_What is required_:
Go through the data below and work out how many lines contain "dropdown"; the answer is the number alone.

Collected data entries:
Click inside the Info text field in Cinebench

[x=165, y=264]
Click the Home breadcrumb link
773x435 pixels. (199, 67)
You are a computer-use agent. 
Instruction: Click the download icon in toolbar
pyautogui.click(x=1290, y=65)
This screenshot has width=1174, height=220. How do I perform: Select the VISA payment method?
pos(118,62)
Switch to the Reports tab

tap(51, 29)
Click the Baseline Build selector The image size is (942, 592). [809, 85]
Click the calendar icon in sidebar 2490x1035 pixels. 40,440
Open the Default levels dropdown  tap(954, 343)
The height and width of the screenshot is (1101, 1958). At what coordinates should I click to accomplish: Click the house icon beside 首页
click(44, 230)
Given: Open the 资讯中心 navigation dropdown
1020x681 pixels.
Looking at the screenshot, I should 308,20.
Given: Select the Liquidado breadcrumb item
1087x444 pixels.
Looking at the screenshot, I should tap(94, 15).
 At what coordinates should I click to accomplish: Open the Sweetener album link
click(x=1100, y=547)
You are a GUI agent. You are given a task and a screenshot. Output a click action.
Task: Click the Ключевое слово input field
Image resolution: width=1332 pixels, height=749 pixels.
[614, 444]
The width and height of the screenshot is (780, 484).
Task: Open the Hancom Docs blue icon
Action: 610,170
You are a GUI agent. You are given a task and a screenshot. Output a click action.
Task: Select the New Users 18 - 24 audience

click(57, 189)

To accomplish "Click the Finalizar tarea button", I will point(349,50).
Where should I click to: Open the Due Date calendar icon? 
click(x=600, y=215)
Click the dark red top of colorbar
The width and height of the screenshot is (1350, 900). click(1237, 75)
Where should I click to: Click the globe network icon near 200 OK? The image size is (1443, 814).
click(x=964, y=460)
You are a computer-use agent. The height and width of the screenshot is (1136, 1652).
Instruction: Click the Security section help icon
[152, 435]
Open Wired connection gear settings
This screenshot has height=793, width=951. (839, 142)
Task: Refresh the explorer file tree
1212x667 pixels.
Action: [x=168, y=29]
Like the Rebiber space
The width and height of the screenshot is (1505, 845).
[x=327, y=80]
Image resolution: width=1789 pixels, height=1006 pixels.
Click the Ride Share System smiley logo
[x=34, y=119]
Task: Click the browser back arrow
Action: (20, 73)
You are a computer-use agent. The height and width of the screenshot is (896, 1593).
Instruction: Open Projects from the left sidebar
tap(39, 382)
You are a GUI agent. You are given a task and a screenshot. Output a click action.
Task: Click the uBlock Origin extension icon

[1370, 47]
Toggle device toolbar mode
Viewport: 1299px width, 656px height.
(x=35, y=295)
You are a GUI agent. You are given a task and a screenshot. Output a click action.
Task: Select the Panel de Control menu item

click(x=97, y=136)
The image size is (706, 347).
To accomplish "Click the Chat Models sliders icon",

_Written answer_:
2